- _What the task requires_
Pull out every line of text from the listing below, reproducing each one word for word. Omit the pictures from your answer.

Records from a dataset:
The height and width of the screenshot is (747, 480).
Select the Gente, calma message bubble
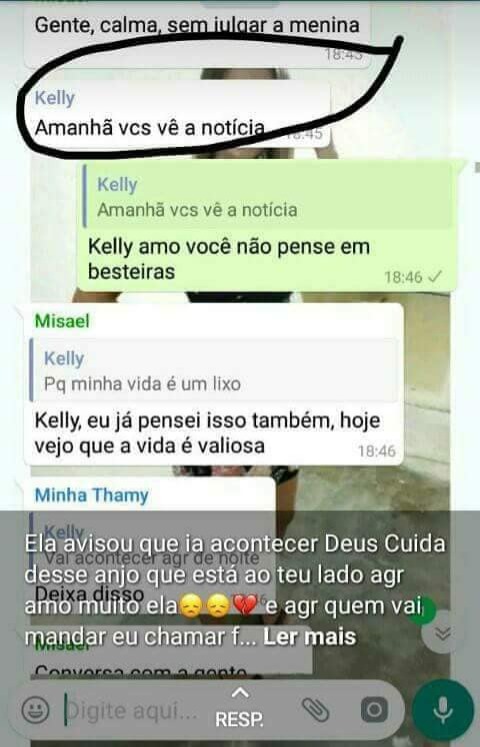click(x=197, y=34)
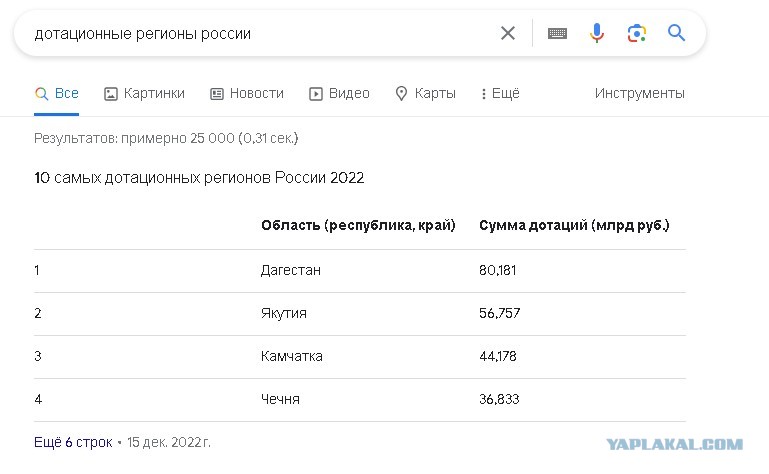The height and width of the screenshot is (474, 769).
Task: Click the blue magnifier search button
Action: pyautogui.click(x=676, y=33)
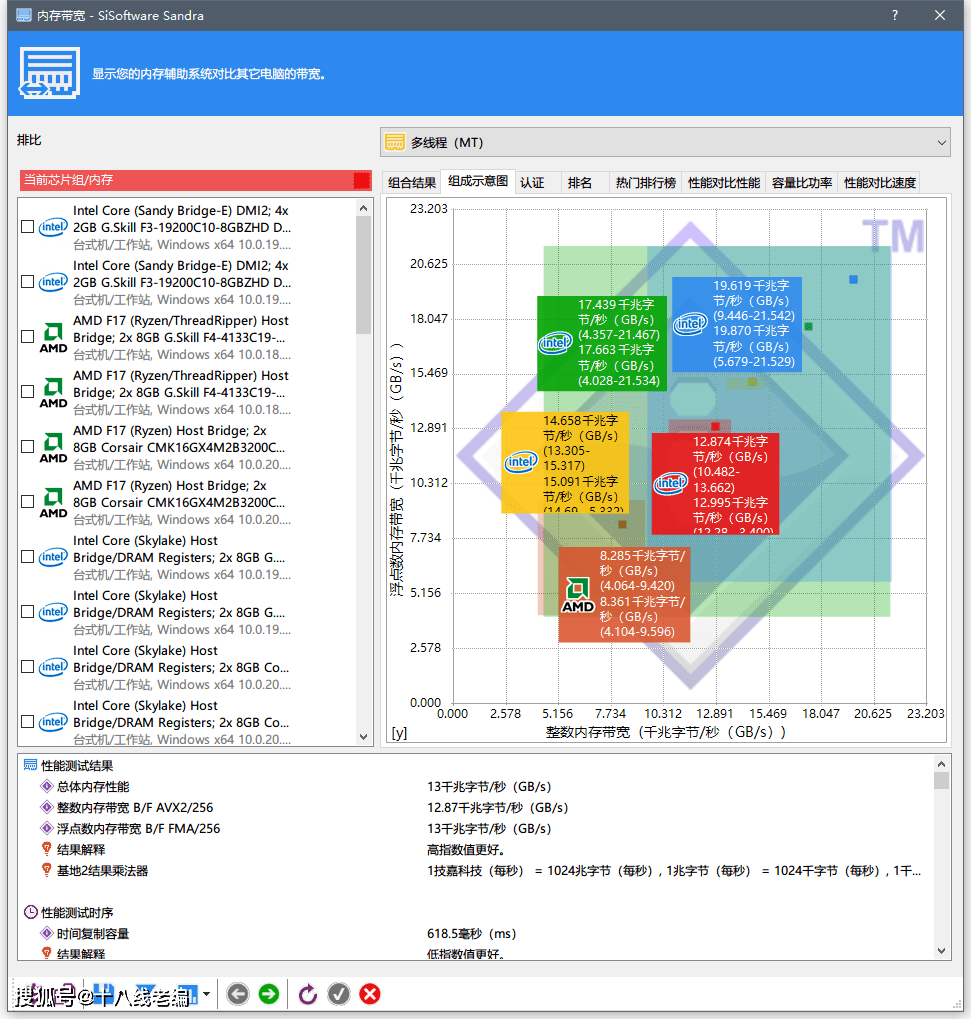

- _Result of this task_
The height and width of the screenshot is (747, 480).
Select the Gente, calma message bubble
click(x=197, y=34)
The height and width of the screenshot is (474, 769).
Task: Click the blue magnifier search button
Action: pyautogui.click(x=676, y=33)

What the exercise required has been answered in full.